老人ホームで虐待 3事業所を行政処分【熊本県】

熊本県は、関連施設の入所者に虐待行為などを繰り返し行っていたとして、同市菊池市で訪問介護事業所や有料老人ホームなどを経営する「株式会社ともづなリハサービス」に対し、2019年12月18日付で新規受け入れなど事業の一部停止を命じる行政処分を行ったことを明らかにした。

<処分対象事業者>
・事業者名:株式会社 ともづなリハサービス
・住所:熊本県菊池市西寺1581

<処分対象事業所>
1.ヘルパーステーション ともづな
・所在地:熊本県菊池市西寺1581
・事業形態:訪問介護
2.訪問看護ステーション ともづな
・所在地:熊本県菊池市西寺1588-1
・事業形態:訪問看護
3.訪問看護ステーション ともづな
・所在地:同上
・事業形態:介護予防訪問看護

事件の詳細

県によると、2019年2月に立ち入り調査を行った際、入所者に対し家族の同意を得ることなく柵などを使用して身体拘束をした他、医師の指示に従わず他人の薬を別の入所者に投薬するなどしていた。
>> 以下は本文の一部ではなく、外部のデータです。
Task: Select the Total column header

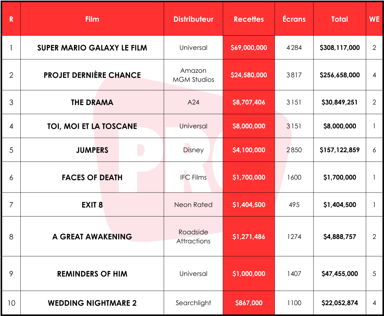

また、床ずれを主治医に報告しておらず、中には床ずれが重症化し骨まで見えている状態の入所者もいたということで、「虐待があった」と認定された。その他、同じ職員が同時刻に複数の利用者の介護に当たっているなど、明らかに不正と見られる記録も残っており、虚偽書類の作成や報告も認定している。県は、関連する3事業所に対し6ヶ月間の新規利用者受け入れ停止処分を行った上で、今後は一部介護報酬の返還も求める方針。

取材に対し施設側は「この度は大変申し訳ございませんでした。県からの指導もあり、今後の体制について改善していくつもりであります」とコメントしている。